# Wait, There's More!



## sawhorseray (Nov 13, 2021)

I can not shop at Costco anymore :-)))))

Yesterday I was at Costco buying a large bag of Purina dog chow for my loyal pet, Necco, the Wonder Dog, who weighs 191 lbs. I was in the check-out line when a woman behind me asked if I had a dog. What did she think I had an elephant?

So because I'm retired and have little to do, on impulse I told her that no, I didn't have a dog, I was starting the Purina Diet again. I added that I probably shouldn't, because I ended up in the hospital last time, but that I'd lost 50 pounds before I awakened in an intensive care ward with tubes coming out of most of my orifices and IVs in both arms.

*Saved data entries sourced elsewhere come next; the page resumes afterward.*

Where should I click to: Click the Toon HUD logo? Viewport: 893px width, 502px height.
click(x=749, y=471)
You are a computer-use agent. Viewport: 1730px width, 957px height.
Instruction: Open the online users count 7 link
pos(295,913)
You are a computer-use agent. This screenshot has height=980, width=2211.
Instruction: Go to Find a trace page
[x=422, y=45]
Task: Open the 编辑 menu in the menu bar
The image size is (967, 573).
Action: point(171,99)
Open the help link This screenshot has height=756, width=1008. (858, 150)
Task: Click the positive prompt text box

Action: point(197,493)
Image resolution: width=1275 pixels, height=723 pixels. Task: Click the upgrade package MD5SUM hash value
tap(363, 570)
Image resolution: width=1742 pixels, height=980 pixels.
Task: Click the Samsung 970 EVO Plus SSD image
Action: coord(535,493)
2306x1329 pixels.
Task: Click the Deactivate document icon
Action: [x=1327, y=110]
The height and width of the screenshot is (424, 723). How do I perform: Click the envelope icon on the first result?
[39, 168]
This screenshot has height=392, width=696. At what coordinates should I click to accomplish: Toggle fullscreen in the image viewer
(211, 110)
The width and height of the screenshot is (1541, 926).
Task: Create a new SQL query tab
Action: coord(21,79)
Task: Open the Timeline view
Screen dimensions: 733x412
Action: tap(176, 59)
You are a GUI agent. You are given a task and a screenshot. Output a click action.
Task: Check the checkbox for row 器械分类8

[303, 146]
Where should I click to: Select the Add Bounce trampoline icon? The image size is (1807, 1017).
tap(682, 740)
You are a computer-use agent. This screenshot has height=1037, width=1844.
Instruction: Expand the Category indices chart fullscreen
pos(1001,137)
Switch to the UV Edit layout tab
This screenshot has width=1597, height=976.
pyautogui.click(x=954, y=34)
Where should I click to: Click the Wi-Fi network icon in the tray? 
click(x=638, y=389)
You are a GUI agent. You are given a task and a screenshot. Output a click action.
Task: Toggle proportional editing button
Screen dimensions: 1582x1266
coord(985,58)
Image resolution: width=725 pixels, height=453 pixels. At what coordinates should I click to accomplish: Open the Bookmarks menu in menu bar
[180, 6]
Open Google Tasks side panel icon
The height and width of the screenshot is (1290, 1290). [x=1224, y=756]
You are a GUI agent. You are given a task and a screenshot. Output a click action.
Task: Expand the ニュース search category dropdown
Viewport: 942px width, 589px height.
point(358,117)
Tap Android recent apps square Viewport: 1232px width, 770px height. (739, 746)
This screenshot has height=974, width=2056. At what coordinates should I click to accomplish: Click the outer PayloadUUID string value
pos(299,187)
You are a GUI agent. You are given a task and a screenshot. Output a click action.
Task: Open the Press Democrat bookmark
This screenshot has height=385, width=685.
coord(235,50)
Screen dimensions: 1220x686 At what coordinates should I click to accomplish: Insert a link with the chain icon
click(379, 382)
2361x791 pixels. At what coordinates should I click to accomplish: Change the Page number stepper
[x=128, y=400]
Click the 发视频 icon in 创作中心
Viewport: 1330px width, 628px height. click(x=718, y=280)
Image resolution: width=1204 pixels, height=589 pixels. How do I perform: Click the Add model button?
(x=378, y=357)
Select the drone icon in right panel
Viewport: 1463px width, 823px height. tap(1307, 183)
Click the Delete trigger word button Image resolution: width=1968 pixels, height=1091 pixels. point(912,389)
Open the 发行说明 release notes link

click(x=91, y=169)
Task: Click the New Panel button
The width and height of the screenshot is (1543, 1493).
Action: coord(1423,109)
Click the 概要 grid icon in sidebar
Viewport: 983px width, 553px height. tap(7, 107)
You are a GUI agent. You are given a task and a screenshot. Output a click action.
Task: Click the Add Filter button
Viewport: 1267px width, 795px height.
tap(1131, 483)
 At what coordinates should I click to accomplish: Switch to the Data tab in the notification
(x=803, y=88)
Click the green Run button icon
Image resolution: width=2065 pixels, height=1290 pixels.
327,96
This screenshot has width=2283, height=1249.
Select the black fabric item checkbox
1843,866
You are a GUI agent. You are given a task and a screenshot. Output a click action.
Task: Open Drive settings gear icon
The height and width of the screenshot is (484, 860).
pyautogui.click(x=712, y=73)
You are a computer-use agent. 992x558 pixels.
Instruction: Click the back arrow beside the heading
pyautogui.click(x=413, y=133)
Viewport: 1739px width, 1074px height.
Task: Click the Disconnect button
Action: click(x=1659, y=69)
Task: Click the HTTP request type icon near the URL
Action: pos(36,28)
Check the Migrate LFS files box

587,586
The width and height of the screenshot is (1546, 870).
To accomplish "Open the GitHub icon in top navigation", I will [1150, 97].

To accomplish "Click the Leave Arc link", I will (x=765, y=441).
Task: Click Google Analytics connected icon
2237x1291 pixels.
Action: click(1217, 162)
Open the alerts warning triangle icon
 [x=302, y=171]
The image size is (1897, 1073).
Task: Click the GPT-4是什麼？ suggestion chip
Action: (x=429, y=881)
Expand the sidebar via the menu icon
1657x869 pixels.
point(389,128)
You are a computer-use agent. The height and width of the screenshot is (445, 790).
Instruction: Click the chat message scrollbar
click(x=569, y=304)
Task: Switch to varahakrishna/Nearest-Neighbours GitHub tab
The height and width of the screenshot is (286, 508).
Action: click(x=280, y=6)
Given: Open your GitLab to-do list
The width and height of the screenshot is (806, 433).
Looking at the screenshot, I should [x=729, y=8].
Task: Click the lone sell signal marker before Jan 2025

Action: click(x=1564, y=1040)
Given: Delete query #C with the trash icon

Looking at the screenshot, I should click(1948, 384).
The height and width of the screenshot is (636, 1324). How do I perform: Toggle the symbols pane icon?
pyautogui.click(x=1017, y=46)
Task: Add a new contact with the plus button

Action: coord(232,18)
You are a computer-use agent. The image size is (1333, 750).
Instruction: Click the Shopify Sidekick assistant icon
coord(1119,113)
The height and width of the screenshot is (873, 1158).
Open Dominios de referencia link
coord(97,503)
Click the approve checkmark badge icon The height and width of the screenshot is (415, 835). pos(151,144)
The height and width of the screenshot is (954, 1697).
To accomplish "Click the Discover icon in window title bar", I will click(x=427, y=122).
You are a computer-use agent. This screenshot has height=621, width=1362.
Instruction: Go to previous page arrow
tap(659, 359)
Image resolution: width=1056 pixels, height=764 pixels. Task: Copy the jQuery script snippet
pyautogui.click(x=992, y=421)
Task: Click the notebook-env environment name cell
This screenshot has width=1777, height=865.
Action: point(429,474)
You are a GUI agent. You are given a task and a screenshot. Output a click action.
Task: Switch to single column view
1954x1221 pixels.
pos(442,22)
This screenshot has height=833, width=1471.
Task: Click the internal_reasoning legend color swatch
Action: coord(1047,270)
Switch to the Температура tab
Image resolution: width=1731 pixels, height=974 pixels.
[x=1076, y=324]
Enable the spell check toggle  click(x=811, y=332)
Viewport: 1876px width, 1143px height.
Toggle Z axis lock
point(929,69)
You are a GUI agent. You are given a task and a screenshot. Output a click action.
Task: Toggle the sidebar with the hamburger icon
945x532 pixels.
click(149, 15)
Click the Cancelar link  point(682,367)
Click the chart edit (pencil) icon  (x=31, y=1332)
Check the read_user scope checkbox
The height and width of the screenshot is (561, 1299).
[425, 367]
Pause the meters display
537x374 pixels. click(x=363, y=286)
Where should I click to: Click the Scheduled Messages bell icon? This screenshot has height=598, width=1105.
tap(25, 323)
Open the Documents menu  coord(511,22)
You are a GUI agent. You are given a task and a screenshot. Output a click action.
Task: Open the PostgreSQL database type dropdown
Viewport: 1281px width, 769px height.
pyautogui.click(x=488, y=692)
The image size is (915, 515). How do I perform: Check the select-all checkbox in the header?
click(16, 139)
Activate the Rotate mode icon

I told her that it was essentially a Perfect Diet and that the way that it works is, to load your jacket pockets with Purina Nuggets and simply eat one or two every time you feel hungry. The food is nutritionally complete so it works well and I was going to try it again. (I have to mention here that practically everyone in line was now enthralled with my story.) Horrified, she asked if I ended up in intensive care, because the dog food poisoned me. I told her no, I stopped to Pee on a Fire Hydrant and a car hit me,

I thought the guy behind her was going to have a heart attack he was laughing so hard.
Costco won't let me shop there anymore. Better watch what you ask retired people. They have all the time in the World to think of crazy things to say.


----------



## SecondHandSmoker (Nov 13, 2021)

Ray,
Those are all good ones, again.
Thanks.


----------



## ofelles (Nov 13, 2021)

Great ones


----------



## smokeymose (Nov 13, 2021)

I liked the "Left Lane Ends" one.
It's like the ones that fly by you to sit at the stoplight with you right behind them.....


----------



## MJB05615 (Nov 13, 2021)

These are just as good as the last ones Ray.  Really lol!  The Purina diet was hilarious.


----------



## bauchjw (Nov 13, 2021)

Great laugh!


----------



## chef jimmyj (Nov 13, 2021)

Glad I read these at 4:47pm. My laughing would have got me in trouble at 2AM!... JJ


----------



## Brokenhandle (Nov 13, 2021)

Great ones Ray!

Ryan


----------



## Bearcarver (Nov 13, 2021)

Good-uns Ray!!

Bear


----------



## yankee2bbq (Nov 13, 2021)

Love em again!!!! Thanks!


----------



## Fueling Around (Nov 14, 2021)

All funny except this one.


sawhorseray said:


> ...
> 
> View attachment 516158
> 
> ...


So sadly true


----------



## JLeonard (Nov 14, 2021)

The second one is so me at work this morning! Coffee IV STAT!
Jim


----------



## GaryHibbert (Nov 14, 2021)

MJB05615 said:


> These are just as good as the last ones Ray.  Really lol!  The Purina diet was hilarious.


My feelings exactly.
Thanks Ray.
Gary


----------



## Smokin' in AZ (Nov 15, 2021)

Another bunch of good ones my friend!

Keep them coming...

John


----------